> **Task requirements**: No pictures belong in the copy. Set down exactly the lines from the one that contains "Given: Click the Total Learners person icon" through the end of the data.

⟨

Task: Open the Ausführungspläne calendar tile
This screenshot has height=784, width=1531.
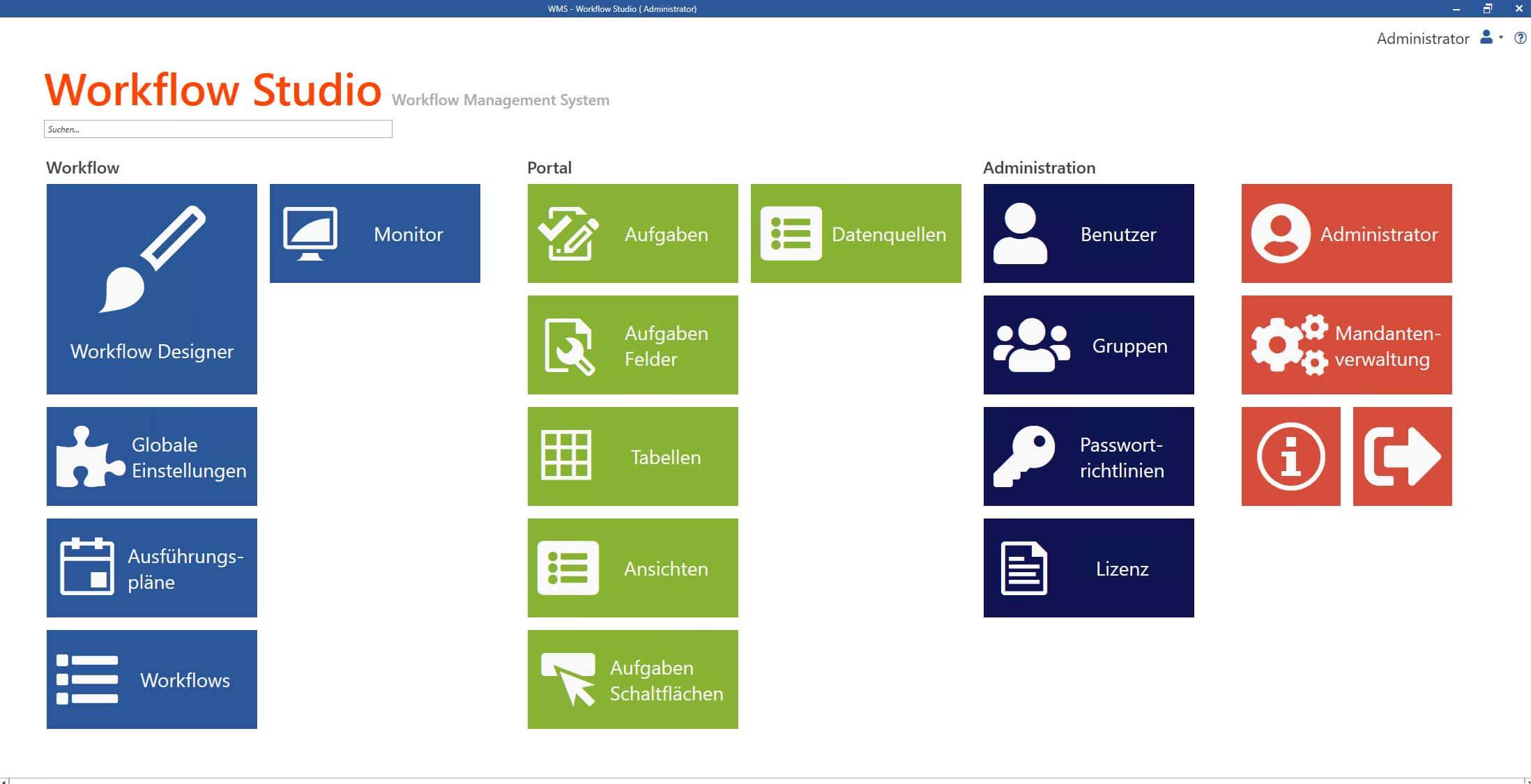Action: tap(151, 568)
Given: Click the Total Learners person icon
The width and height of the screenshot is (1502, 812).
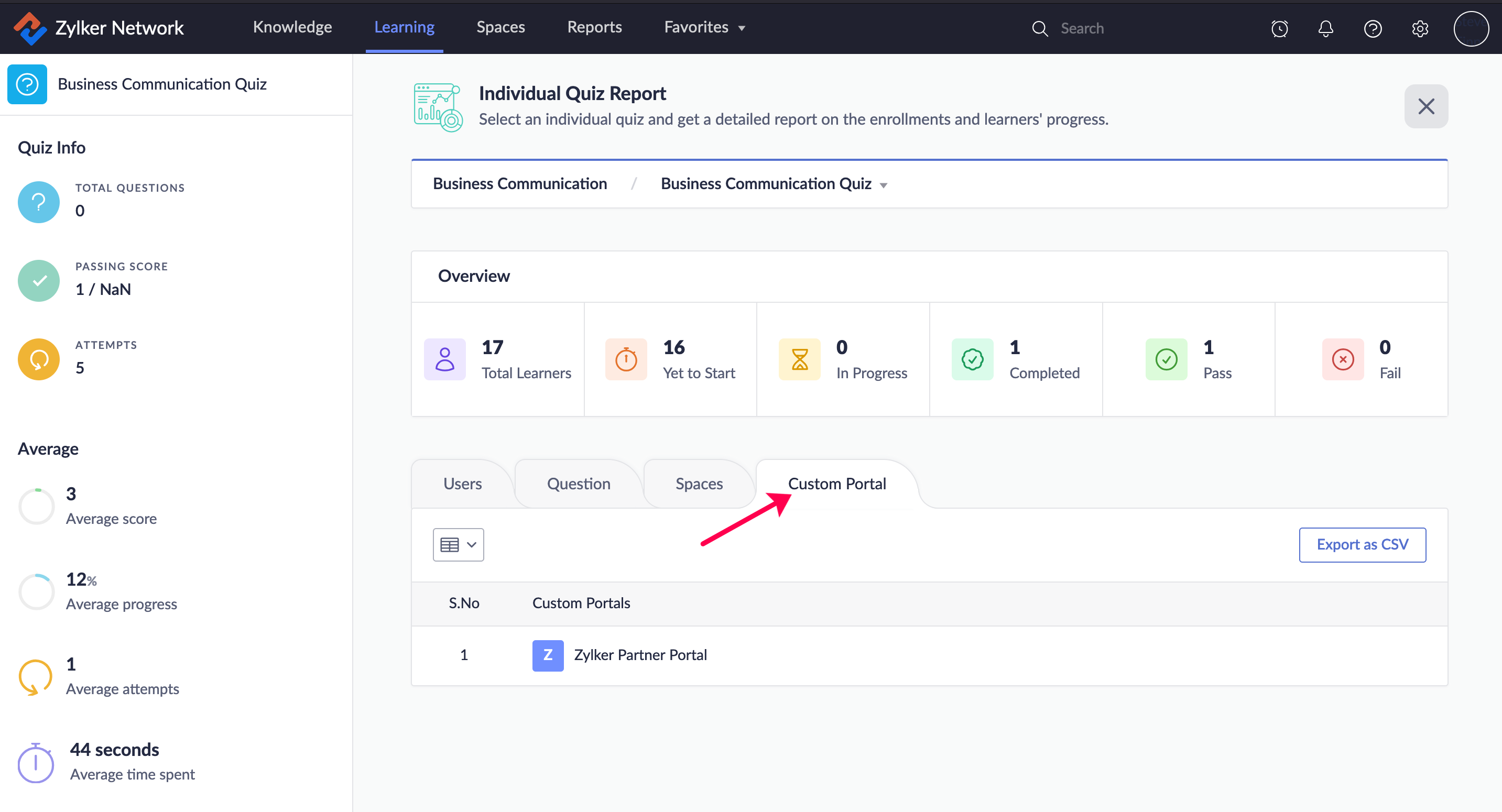Looking at the screenshot, I should (444, 359).
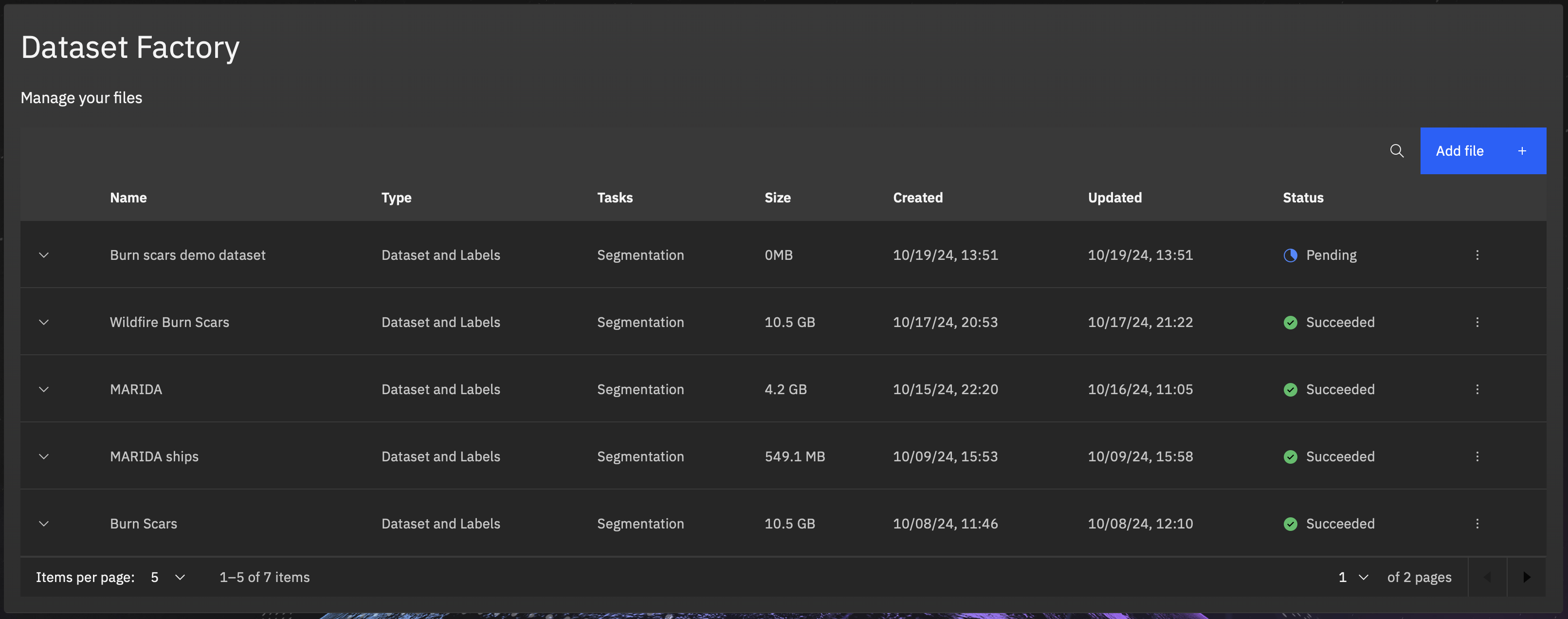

⟩

> **Written response**:
Given: Click the Total Learners person icon
The width and height of the screenshot is (1502, 812).
Looking at the screenshot, I should (444, 359).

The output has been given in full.